EXERCISE OBJECTIVE: From the records that follow, copy every line in which "Open" appears.

Stored items:
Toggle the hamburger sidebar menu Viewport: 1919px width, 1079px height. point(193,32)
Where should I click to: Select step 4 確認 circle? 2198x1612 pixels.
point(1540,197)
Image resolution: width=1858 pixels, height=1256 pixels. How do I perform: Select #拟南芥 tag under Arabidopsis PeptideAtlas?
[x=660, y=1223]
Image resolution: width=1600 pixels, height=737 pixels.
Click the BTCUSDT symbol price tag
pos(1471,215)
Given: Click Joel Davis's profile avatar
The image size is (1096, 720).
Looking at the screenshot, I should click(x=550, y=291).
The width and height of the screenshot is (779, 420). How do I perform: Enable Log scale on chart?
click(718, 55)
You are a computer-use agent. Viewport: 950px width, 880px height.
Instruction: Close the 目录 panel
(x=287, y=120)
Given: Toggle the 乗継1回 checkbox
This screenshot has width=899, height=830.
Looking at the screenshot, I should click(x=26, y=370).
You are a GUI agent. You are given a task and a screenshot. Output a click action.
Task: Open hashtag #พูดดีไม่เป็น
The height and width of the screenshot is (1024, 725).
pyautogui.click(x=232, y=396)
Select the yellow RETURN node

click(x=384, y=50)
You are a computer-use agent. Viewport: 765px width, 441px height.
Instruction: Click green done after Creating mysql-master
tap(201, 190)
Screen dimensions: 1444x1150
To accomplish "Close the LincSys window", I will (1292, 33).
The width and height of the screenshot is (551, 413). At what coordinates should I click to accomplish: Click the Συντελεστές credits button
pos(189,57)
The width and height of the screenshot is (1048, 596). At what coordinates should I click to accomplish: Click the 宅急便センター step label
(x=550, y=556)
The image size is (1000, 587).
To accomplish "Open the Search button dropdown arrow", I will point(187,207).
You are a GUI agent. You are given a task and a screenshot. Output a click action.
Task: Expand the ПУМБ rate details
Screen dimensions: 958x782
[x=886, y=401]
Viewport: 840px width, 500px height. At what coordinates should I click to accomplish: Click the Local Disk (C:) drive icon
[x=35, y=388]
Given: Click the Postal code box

ANSWER TO THE EXERCISE:
Task: Open hashtag #พูดดีไม่เป็น
To accomplish "Open the Search button dropdown arrow", I will point(187,207).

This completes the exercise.